Ruling Required — Rule 11(a), Rules Governing Section 2255 Cases, requires that in habeas cases the "district court must issue or deny a certificate of appealability when it enters a final order adverse to the applicant." Such certificates are required in cases concerning detention arising "out of process issued by a State court", or in a proceeding under 28 U.S.C. § 2255 attacking a federal criminal judgment or sentence. 28 U.S.C. § 2253(c)(1).

Here, the Motion to Vacate is brought pursuant to 28 U.S.C. § 2255, and challenges Movant's federal criminal judgment or sentence. The recommendations if accepted will result in Movant's Motion being resolved adversely to Movant. Accordingly, a decision on a certificate of appealability is required.

Applicable Standards — The standard for issuing a certificate of appealability ("COA") is whether the applicant has "made a substantial showing of the denial of a constitutional right." 28 U.S.C. § 2253(c)(2). "Where a district court has rejected the constitutional claims on the merits, the showing required to satisfy § 2253(c) is straightforward: The petitioner must demonstrate that reasonable jurists would find the district court's assessment of the constitutional claims debatable or wrong." Slack v. McDaniel, 529 U.S. 473, 484 (2000). "When the district court denies a habeas petition on procedural grounds without reaching the prisoner's underlying constitutional claim, a COA should issue when the prisoner shows, at least, that jurists of reason would find it debatable whether the petition states a valid claim of the denial of a constitutional right and that jurists of reason would find it debatable whether the district court was correct in its procedural ruling." Id.

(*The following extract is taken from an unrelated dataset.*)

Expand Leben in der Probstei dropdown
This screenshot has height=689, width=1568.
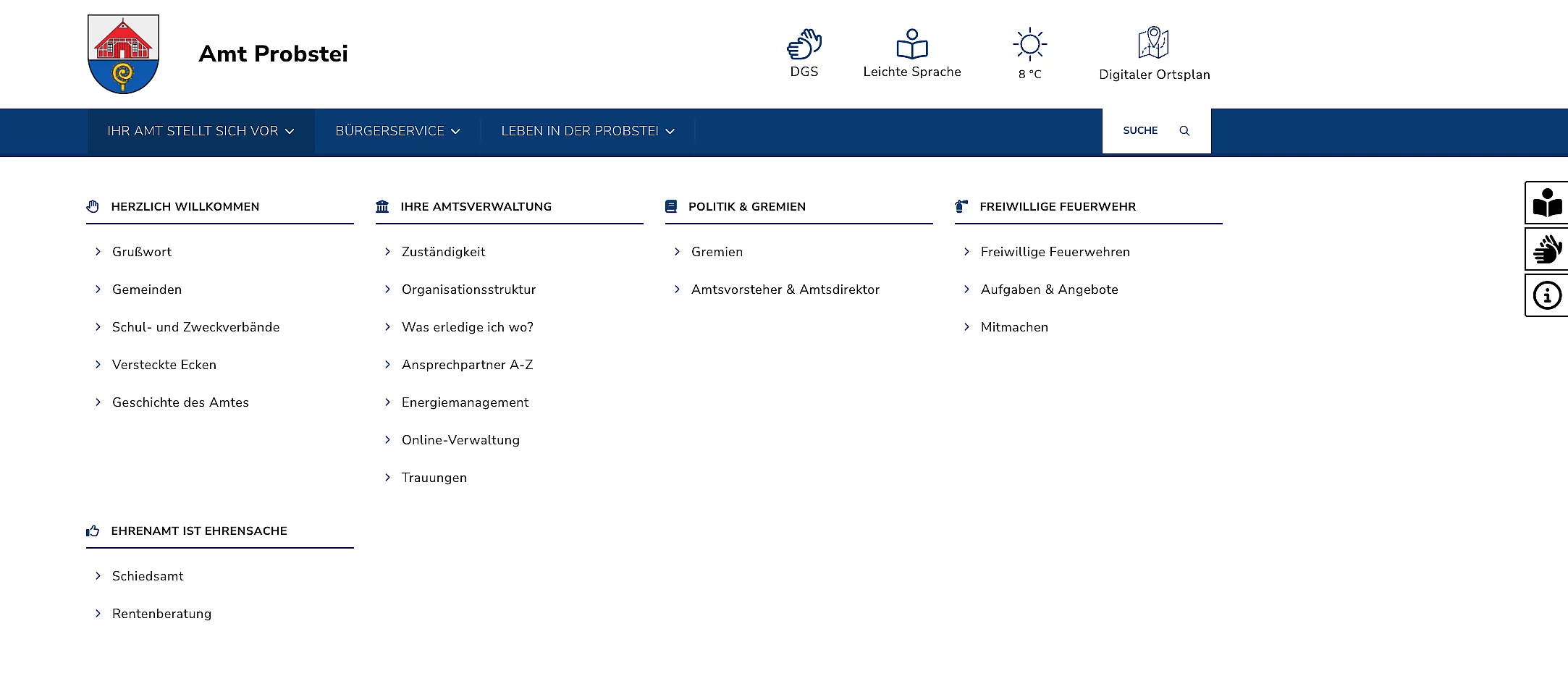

Standard Not Met — Assuming the recommendations herein are followed in the district court's judgment, that decision will be on procedural grounds. Under the reasoning set forth herein, jurists of reason would not find it debatable whether the district court was correct in its procedural ruling.

Accordingly, to the extent that the Court adopts this Report & Recommendation as to the Motion to Vacate, a certificate of appealability should be denied.

V. RECOMMENDATION

IT IS THEREFORE RECOMMENDED that the Movant's Amended Motion to Vacate, Set Aside or Correct Sentence pursuant to 28 U.S.C. § 2255, filed July 11, 2016 (Doc. 4) be DISMISSED WITH PREJUDICE.

IT IS FURTHER RECOMMENDED that, to the extent the foregoing findings and recommendations are adopted in the District Court's order, a Certificate of Appealability be DENIED.

VI. EFFECT OF RECOMMENDATION

This recommendation is not an order that is immediately appealable to the Ninth Circuit Court of Appeals. Any notice of appeal pursuant to Rule 4(a)(1), Federal Rules of Appellate Procedure, should not be filed until entry of the district court's judgment.

However, pursuant to Rule 72(b), Federal Rules of Civil Procedure, the parties shall have fourteen (14) days from the date of service of a copy of this recommendation within which to file specific written objections with the Court. See also Rule 10, Rules Governing Section 2255 Proceedings. Thereafter, the parties have fourteen (14) days within which to file a response to the objections. Failure to timely file objections to any findings or recommendations of the Magistrate Judge will be considered a waiver of a party's right to de novo consideration of the issues, see United States v. Reyna-Tapia, 328 F.3d 1114, 1121 (9th Cir. 2003)(en banc), and will constitute a waiver of a party's right to appellate review of the findings of fact in an order or judgment entered pursuant to the recommendation of the Magistrate Judge, Robbins v. Carey, 481 F.3d 1143, 1146-47 (9th Cir. 2007).

FootNotes


1. Later commencement times can also result from an impediment, and newly discovered factual predicates for claims. See 28 U.S.C. § 2255(2) and (4). Movant does not assert either of these apply.